Document extract
********
During the year under review, Sri Sarit Kumar Bose, Independent
Director of the Company left for his heavenly abode at the age of 76
years.
Sri Mahabir Prasad Agrawall and Sri Himangsu Sekhar Sinha, the
Independent Directors of the Company retires by rotation and being
eligible, offer themselves for reappointment.
As required under Clause 49 of the Listing Agreement with the Stock
Exchange(s), the particulars of Director seeking
appointment/reappointment at the ensuing Annual General Meeting is
annexed to and forms part of Notice calling the 47th Annual General
Meeting.
Employee Relation
During the year under review, a cordial relation was maintained with
the employees. The Directors wish to place on record their sincere
appreciation in respect of the services rendered by all the employees
of the Company.
Particulars of Employees
The information as required in accordance with Section 217(2A) of the
Companies Act, 1956, read with the Companies (Particulars of Employees)
Rules, 1975 as amended, the names and other particulars of the
employees are required to be set-out in the Directors'' Report. Having
regard to the provisions of Section 219(1) (b) (iv) of the said Act,
the Annual Report excluding the aforesaid information is being sent to
all the Members of the Company and others entitled thereto. Any Member
interested in obtaining such particulars may write to the Company
Secretary at the Registered Office of the Company at 25-27, Netaji
Subhas Road, Kolkata 700 001.
Auditors
The Board, on recommendation of the Audit Committee, has proposed that
M/s. Konar Mustaphi & Associates, Chartered Accountants, Kolkata, who
retires at the conclusion of the forthcoming Annual General Meeting, be
re-appointed as Statutory Auditors of the Company, to hold office until
conclusion of next Annual General Meeting of the Company. M/s. Konar
Mustaphi & Associates, Chartered Accountants,
Kolkata have signified their willingness in writing and further
informed that their appointment, if made, will be within the limits
prescribed under Section 224(1B) of the Companies Act, 1956.
Auditors'' Observation
The Reports of the Auditor including references made therein to the
Notes forming part of the Statement of Accounts are self explanatory
and do not call for any further explanation.
Directors'' Responsibility Statement
Pursuant to the provisions of Section 217(2AA) of the Companies Act,
1956, the Board of Directors hereby state that:
a) in the preparation of the annual accounts for the year ended March
31, 2012, the applicable accounting standards read with requirements
set out under Schedule VI to the Companies Act, 1956, have been
followed and there are no material departures from the same;
b) the Directors have selected such accounting policies and applied
them consistently except to the extent as stated in the account and
made judgments and estimates that were reasonable and prudent, so as to
give a true and fair view of the state of affairs of the Company as at
March 31, 2012, and of the profit or loss of the Company for the year
ended on that date;
c) the Directors have taken proper and sufficient care to maintain
adequate accounting records in accordance with the provisions of the
Companies Act, 1956, for safeguarding the Company''s assets and for
preventing and detecting fraud and other irregularities; and
d) the Directors have prepared the accounts for the year ended March
31, 2012 on a going concern basis.
********
Data lines
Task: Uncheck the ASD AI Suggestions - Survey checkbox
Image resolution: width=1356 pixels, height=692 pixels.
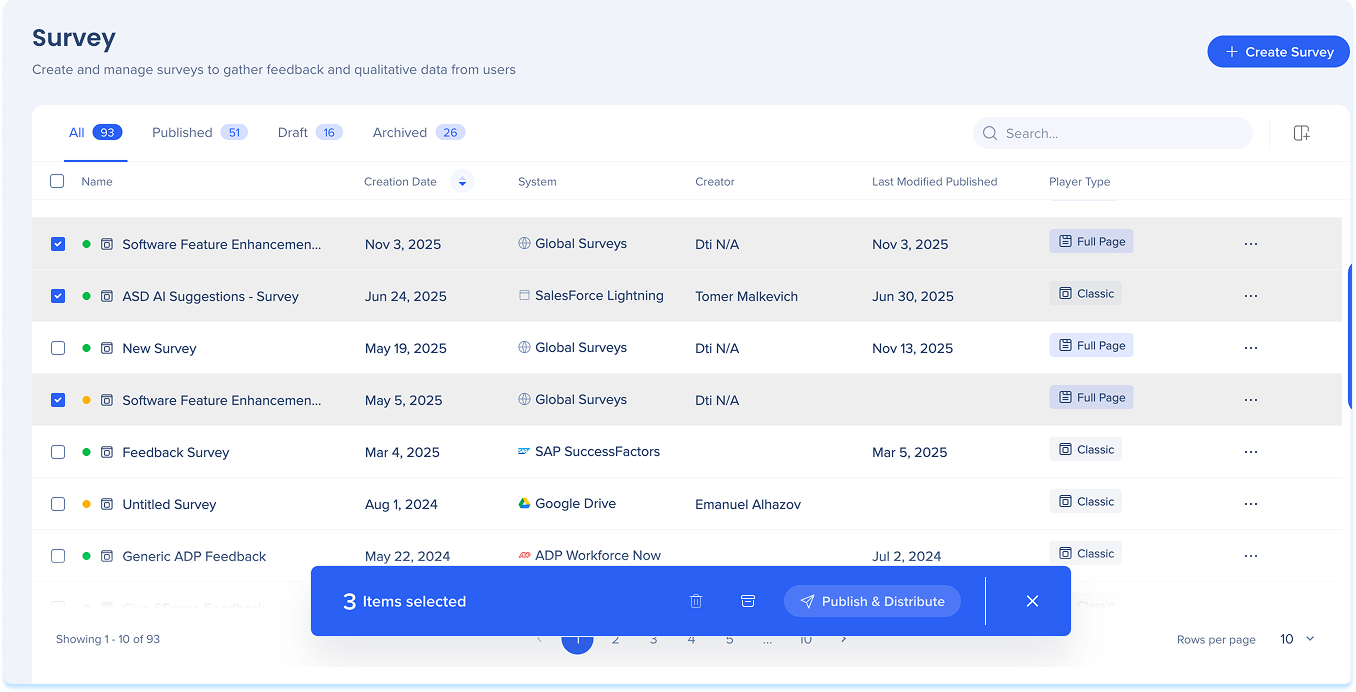Action: point(58,296)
********
Problem to solve
In the directors' report excerpt above, why does the Board see no need to add anything about the Auditor's Reports?

Right answer
The Board says the Auditor's Reports, including the references they make to the Notes forming part of the Statement of Accounts, are self explanatory. For that reason, they do not call for any further explanation.